Once, long ago, at The Times

“Nothing sets a person up more”, writes Claud Cockburn in his immensely readable autobiography, “than having something turn out just the way it’s supposed to be.” He recounts that the first time he travelled on the Orient Express, he was accosted by a woman who was later arrested as a spy; when he interviewed Al Capone, there was a sub-machine gun poking through the transom of the door behind him; the first government minister he met told a horrible lie almost immediately …

Some things don’t change. Lying ministers, for example. And added to Cockburn’s list of things turning out just as they should is his first view of the The Times office in London:

In the Foreign Editorial Room a sub-editor was translating a passage of Plato’s Phaedo into Chinese, for a bet. Another sub-editor had declared it could not be done without losing a certain nuance of the original. He was dictating the Greek passage aloud from memory.
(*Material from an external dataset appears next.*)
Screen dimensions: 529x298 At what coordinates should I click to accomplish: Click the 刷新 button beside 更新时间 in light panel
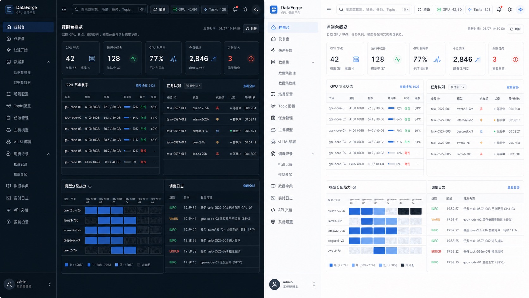tap(515, 29)
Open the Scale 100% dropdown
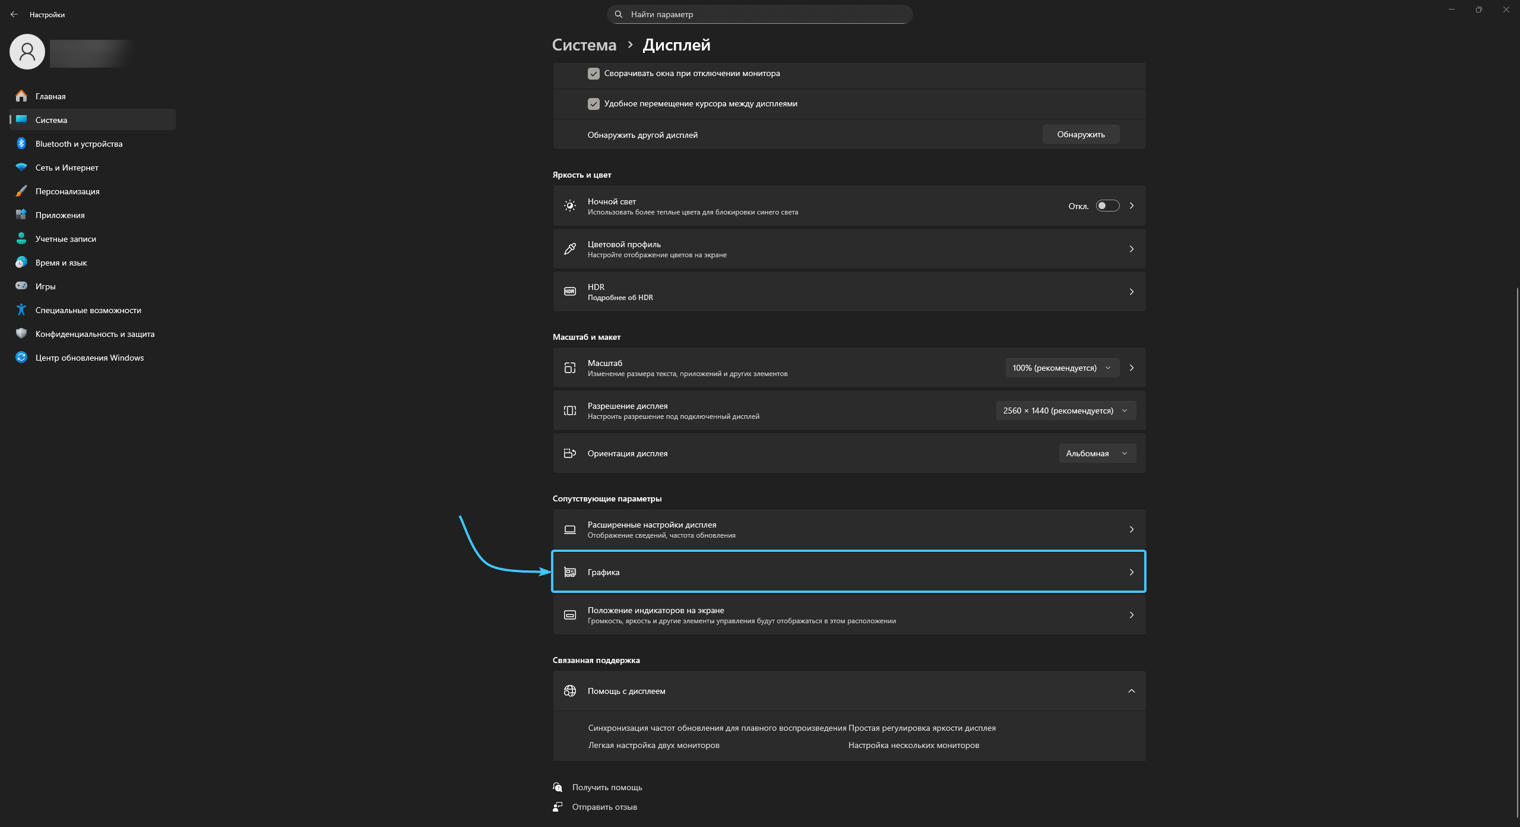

This was The Times where earlier Scott Moncrieff worked for a period. Cockburn recalls being told that

the business of The Times was often held up for as much as a half-hour at a time while everyone present joined expertly in a discussion of the precise English word or phrase which would best  convey the meaning and flavour of a passage in the Recherche du Temps Perdu.

And of course I’m sure this is still just how it is in Rupert Murdoch’s newsroom.